Il Kosovo ha vietato il mining di criptovalute, ossia il processo con cui si validano le transazioni di una blockchain risolvendo complesse operazioni matematiche. Per farlo bisogna utilizzare macchine dedicate, che consumano molta energia. Le mining farm tendenzialmente utilizzano decine – più spesso centinaia – di macchine diverse, e in questo momento il paese sta vivendo una delle più gravi e drammatiche crisi energetiche della sua storia recente.

Perché il Kossovo ha vietato il mining

Il mining è fondamentale per il funzionamento di strumenti decentralizzati come le criptovalute. Ogni transazione delle più importanti blockchain – come quella usata dai Bitcoin, ma vale anche per la rete di Ethereum – viene infatti validata non da un ente centrale, ma da migliaia di attori diversi sparsi in tutto il mondo, che concorrono tra di loro a risolvere complesse operazioni prima di tutti gli altri – proprio perché vengono ricompensati con nuova valuta.

Man mano che una blockchain diventa più matura – e aumenta la quantità di valuta generata e quindi in circolazione -, tendenzialmente le operazioni matematiche necessarie per validare le transazioni (e ricevere valuta) diventano più complesse, richiedendo quindi non solo macchine con un hash power più elevato, ma anche un dispendio di energia superiore.

Oggi il Kosovo è colpito da una grave crisi energetica, ma in passato il paese – per il costo piuttosto basso della sua energia – era diventata una meta particolarmente ambita dalle aziende e dalle persone che si sono specializzate nel mining di criptovalute.

La crisi energetica in Kosovo

Il 40% dell’energia utilizzata in Kosovo è prodotta all’estero. Il paese, anche per la sua economia relativamente debole, è particolarmente soggetto alle conseguenze della crisi energetica che interessa pressoché tutta l’Europa.

A questo si sono aggiunti altri problemi fortuiti,  ad esempio verso la fine del 2021 le autorità erano state costrette a fermare momentaneamente la più grande centrale a carbone del paese, per far fronte ad un grave problema tecnico.

Dopo l’incidente il governo ha dovuto dichiarare uno stato d’emergenza di 60 giorni, ottenendo in questo modo l’autorità necessaria per prendere provvedimenti sempre più drastici – inclusi alcuni frequenti blackout controllati – per razionare l’energia.

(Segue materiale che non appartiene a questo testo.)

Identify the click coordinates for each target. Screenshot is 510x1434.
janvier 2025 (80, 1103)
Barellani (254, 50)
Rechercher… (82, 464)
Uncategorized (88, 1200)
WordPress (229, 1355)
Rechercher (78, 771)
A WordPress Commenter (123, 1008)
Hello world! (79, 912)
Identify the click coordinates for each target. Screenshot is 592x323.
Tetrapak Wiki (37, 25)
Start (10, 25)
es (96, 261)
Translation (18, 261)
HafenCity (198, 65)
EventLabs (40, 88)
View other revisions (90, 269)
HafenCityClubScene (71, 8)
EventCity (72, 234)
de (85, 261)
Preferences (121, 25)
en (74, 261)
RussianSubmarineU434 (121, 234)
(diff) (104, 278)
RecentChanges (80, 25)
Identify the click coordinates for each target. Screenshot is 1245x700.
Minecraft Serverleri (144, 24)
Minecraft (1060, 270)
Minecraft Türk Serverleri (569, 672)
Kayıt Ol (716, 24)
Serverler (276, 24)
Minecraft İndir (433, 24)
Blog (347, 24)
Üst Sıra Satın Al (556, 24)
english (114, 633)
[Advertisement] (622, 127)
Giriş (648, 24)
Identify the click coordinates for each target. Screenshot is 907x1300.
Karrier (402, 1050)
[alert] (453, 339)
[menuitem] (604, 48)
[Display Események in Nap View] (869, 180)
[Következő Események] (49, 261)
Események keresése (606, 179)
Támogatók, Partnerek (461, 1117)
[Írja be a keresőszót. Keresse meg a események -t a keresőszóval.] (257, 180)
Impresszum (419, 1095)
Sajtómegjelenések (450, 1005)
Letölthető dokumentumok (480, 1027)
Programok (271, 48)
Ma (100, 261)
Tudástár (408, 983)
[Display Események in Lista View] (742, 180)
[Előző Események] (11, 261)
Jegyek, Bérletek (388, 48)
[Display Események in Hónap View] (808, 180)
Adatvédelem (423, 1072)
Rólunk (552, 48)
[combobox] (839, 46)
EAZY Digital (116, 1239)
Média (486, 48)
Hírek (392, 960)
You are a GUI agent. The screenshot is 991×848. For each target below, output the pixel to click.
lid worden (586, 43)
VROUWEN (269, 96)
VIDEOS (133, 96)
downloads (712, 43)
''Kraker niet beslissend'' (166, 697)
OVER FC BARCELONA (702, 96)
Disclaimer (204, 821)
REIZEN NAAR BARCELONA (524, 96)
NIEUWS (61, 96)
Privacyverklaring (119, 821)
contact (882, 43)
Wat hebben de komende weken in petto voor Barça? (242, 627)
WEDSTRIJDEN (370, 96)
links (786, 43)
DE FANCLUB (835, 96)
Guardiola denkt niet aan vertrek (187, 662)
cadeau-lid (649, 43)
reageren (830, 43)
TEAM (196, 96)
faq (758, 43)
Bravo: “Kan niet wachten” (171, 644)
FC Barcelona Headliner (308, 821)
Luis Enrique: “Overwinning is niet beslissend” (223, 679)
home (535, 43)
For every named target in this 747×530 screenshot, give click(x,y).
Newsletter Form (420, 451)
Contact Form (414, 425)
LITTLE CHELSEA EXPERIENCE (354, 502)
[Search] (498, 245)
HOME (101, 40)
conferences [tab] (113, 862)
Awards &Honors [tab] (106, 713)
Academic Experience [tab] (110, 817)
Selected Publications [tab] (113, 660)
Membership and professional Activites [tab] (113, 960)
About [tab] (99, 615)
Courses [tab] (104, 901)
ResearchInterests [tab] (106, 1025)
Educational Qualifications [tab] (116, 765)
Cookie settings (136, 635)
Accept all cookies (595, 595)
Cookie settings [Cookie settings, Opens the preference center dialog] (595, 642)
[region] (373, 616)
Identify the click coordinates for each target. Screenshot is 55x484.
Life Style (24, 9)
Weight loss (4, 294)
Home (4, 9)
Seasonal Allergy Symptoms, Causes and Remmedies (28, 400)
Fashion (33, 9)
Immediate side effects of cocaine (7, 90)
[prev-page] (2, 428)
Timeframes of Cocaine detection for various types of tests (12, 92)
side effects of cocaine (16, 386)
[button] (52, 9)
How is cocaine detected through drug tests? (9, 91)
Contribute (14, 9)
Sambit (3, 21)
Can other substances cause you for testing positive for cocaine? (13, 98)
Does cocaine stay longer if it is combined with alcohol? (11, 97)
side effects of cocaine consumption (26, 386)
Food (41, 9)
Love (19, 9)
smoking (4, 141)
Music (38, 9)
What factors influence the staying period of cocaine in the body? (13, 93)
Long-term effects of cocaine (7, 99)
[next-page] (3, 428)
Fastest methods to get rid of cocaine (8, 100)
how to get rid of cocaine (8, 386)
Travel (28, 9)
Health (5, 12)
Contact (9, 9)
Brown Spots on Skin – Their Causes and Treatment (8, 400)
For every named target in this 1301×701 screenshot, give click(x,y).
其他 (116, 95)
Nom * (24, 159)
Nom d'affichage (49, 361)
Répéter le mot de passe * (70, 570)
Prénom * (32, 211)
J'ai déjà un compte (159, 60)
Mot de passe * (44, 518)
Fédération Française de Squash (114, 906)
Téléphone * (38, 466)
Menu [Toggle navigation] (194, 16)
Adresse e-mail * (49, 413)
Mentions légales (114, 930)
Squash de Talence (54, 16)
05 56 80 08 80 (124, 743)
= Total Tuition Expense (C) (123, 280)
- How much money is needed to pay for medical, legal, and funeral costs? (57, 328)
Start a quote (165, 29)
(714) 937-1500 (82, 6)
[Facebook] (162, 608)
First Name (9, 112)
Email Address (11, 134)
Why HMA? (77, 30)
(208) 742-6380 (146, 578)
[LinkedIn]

Il Kosovo non è il primo paese a vietare il mining di criptovalute. A maggio del 2021 era stato il turno dell’Iran, che aveva preso questa decisione per motivi molto simili. Anche la Cina – che un tempo vedeva la più alta concentrazione di miner al mondo -ha vietato ogni forma di mining, anche se in questo caso, verosimilmente, le ragioni del ban, più che altro, vanno ricercate nella crescente ostilità del partito comunista cinese nei confronti delle criptovalute.